Saturday, June 11, 2011

How I helped Sir Brian Souter and Stagecoach!

I have a confession to make and I’m not sure that my progressive friends will forgive me. Today we learn that the controversial Scottish Nationalist Brian Souter, founder with his sister Ann Gloag of the bus and train giant Stagecoach, is to be knighted. These two are among the richest people in Scotland – and I have to admit that I played a part in getting them there! Here’s the story.

Back in the mid-1980s I was the Commercial manager for the oil company Shell in Scotland. My job was to manage Shell’s business with a wide range of industrial and commercial customers and I had a team of sales representatives and other staff focused on this task. It was in some ways a difficult time for business north of the border. Mrs Thatcher’s rule hit particularly hard on the Scots and many Scottish businesses, including some quite famous ones, went under.

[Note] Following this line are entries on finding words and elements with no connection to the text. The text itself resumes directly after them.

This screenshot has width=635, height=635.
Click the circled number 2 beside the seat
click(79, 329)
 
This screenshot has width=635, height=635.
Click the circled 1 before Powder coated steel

Various grades of fuel were crucial to keep the wheels of industry turning and my job was heavily involved in making judgment calls as to whether we should trade with businesses in financial difficulties. Few, even the largest, were immune from the troubles and the miners’ strike in 1984/5 brought particular problems across the whole business sector.

It was at this time that my Representative for the Dundee area came to see me with a ticklish problem. He was a good salesman and he had built up a good working relationship with a business which was growing quite rapidly and which was run by two clever and entrepreneurial young Scots - Souter and Gloag! Stagecoach in those days was a small Bus and Coach Company operating mainly in Scotland but hoping to benefit from the Conservative Government’s privatisation of the public transportation sector. Scheduled bus businesses in Scotland and the rest of the UK had been mainly publicly owned – often by local authorities. Stagecoach was predicated on the premise that this would change and that private companies, like theirs, would soon have the chance to get a share of the cake – if not all of it!

My Rep had done a good job in gaining a large share of Stagecoach’s business – including the crucial Shell credit card which the bus drivers used to buy fuel on long journeys when they were away from their home base in Dundee. For Shell it was good business. On the road sales gave a margin premium over bulk sales – but it was potentially a bit dodgy if transport operators got into financial difficulties, which they often did. Bad debts could build up rapidly if credit card use was uncontrolled. My reps story was as follows. Stagecoach had over-stretched itself. They had a lot of debt needed for financing their vehicles and high outgoings on fuel, leasing and staff costs. It was a well-managed business but in difficult times their ambitions were outstripping their capability to fund what they wanted. In short they were in a classic cash flow bind. The banks were being unhelpful and the company was seeking extended credit to keep afloat. I went with my rep to see Souter and Gloag and was impressed by their vision and by the fact that much of their business, in good times, was a cash business. Millions of low value transactions every day kept the money rolling in – but it just wasn’t enough at a time when the Bank rate was 12% and financing was really problematic. I had basically two choices. I could withdraw credit and ask for cash settlement for all transactions – that would almost certainly have forced the company into liquidation as fuel was such a high percentage of their outgoings. Or I could extend credit and be flexible over payments. I took the decision to support the company although it was quite a risk – the monthly outgoings were of the order of £100,000 and even more than that could have been at risk in the event of a default. However Stagecoach’s business model seemed robust and there was no doubting the energy and ambition of their two owners.

Well the rest, as they say, is history. My rep and I kept a close eye on Stagecoach for the next year or so but gradually their financial position improved and before I left Scotland in 1986 they were paying on normal terms – and their business continued to grow. Had they gone under in 1984 perhaps they would have re-appeared later in a different guise. Who knows? But many other Scottish businesses did perish and it was a long time before there was a truly healthy economic climate in the country. Souter and Gloag worked immensely hard to build their business and, in retrospect, I’m glad that I took the decision I did to keep them afloat. They were a significant employer in Dundee and across Scotland and that was another reason why it seemed at the time the right thing to do.

So Sir Brian I wish you well! I wonder if you remember the story I have told here. And whether you would acknowledge that a Sassenach from an Anglo-Dutch multinational played a wee part in your success!